_THE PROBLEM_. Print the lines below word for word, leaving out the pictures.

[Records taken from a collection]
^^^^^^^^^^^^^^^^

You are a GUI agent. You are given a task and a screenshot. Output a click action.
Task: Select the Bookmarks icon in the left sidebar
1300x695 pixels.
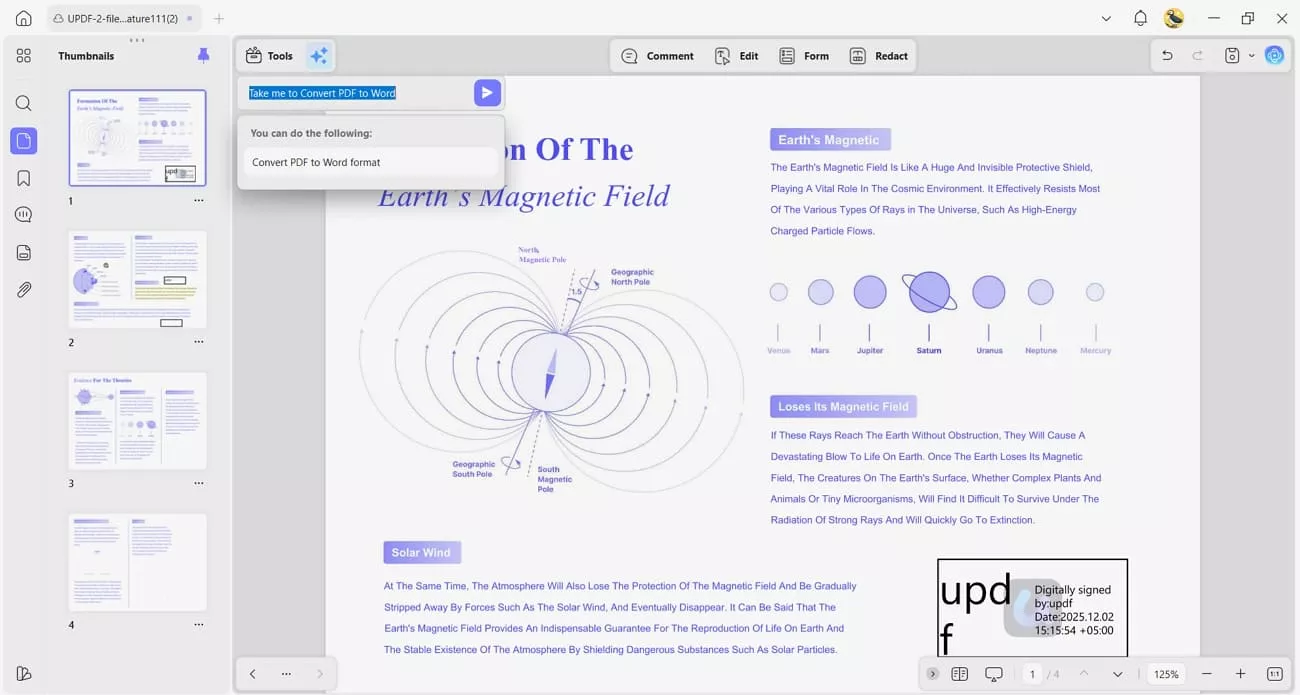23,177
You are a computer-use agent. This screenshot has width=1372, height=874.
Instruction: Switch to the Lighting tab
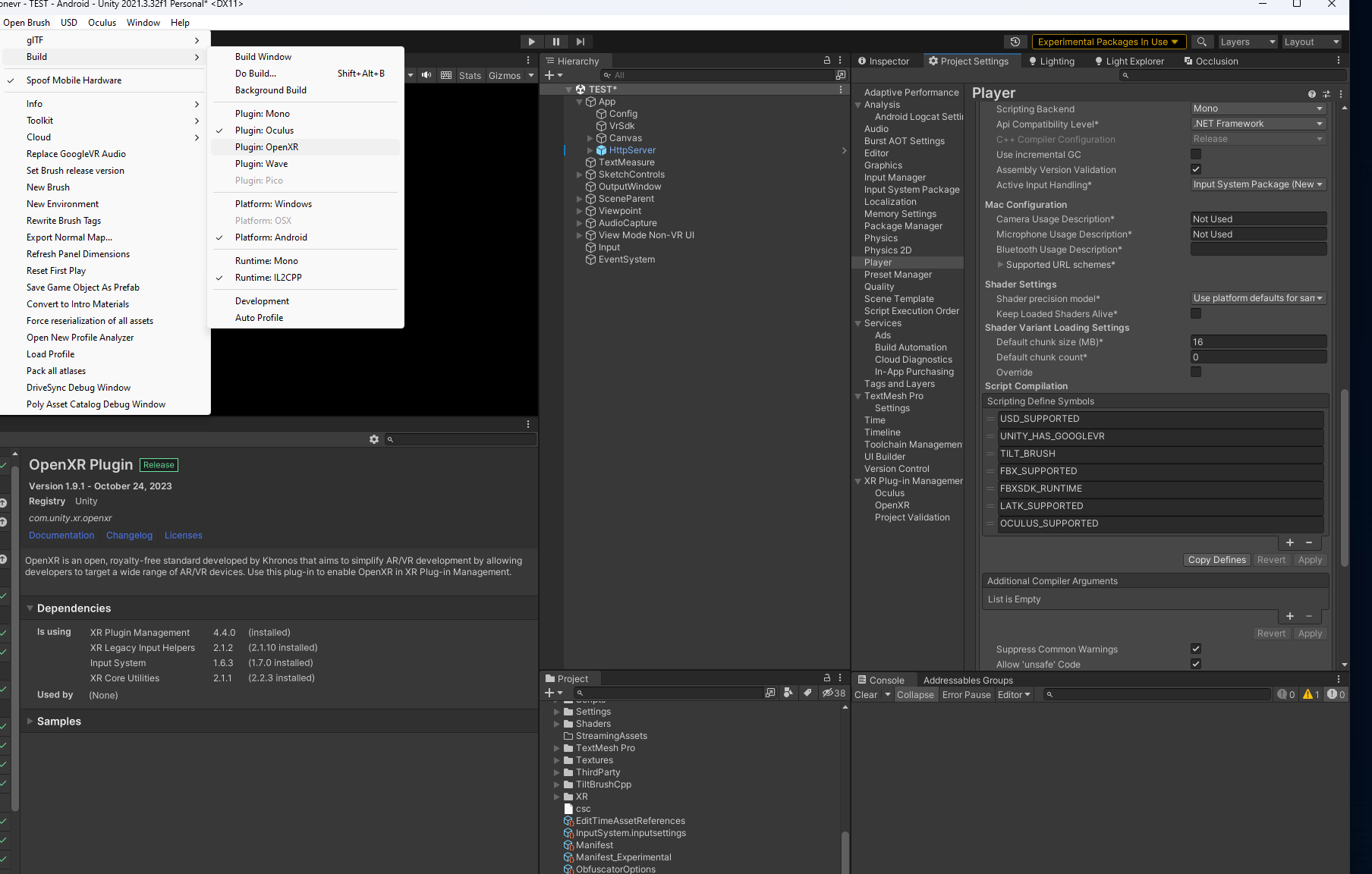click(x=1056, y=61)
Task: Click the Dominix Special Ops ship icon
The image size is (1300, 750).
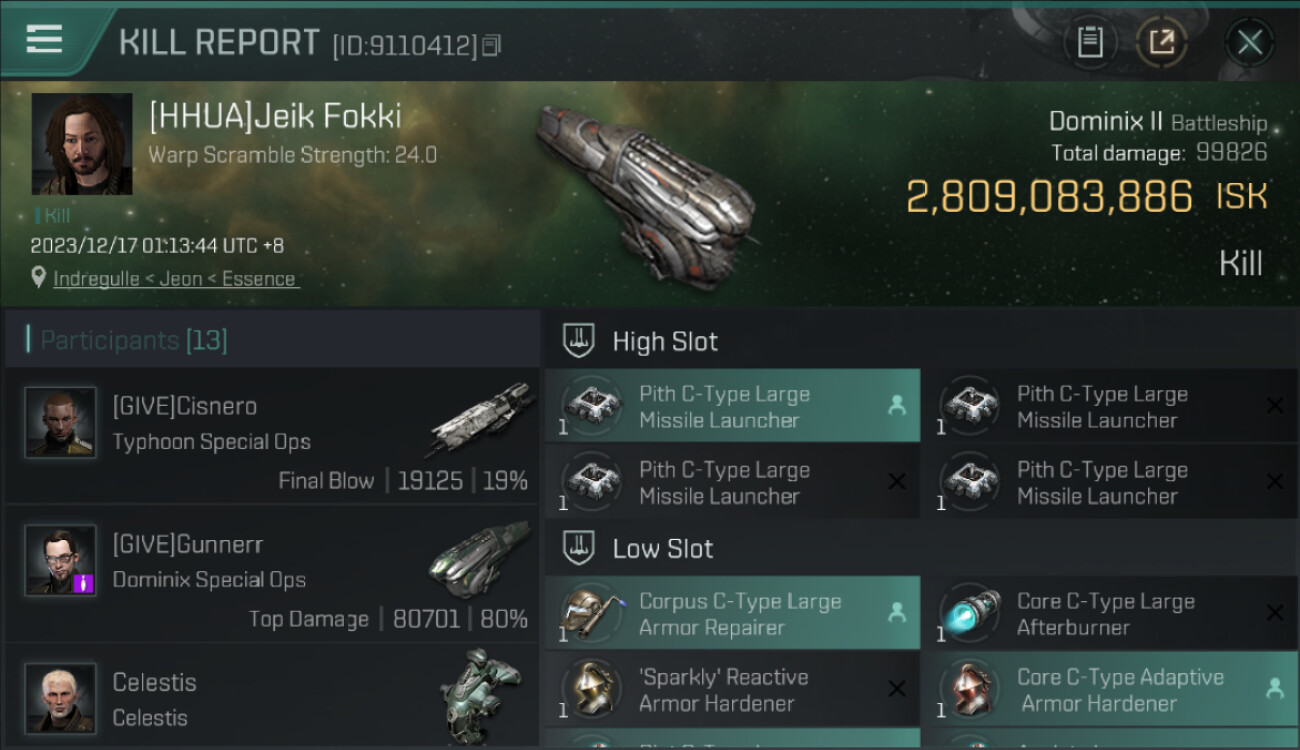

^^^^^^^^^^^^^^^^

_THE SOLUTION_.
You are a GUI agent. You are given a task and a screenshot. Output a click action.
Task: Select the Bookmarks icon in the left sidebar
1300x695 pixels.
23,177
You are a computer-use agent. This screenshot has width=1372, height=874.
Instruction: Switch to the Lighting tab
click(x=1056, y=61)
Task: Click the Dominix Special Ops ship icon
The image size is (1300, 750).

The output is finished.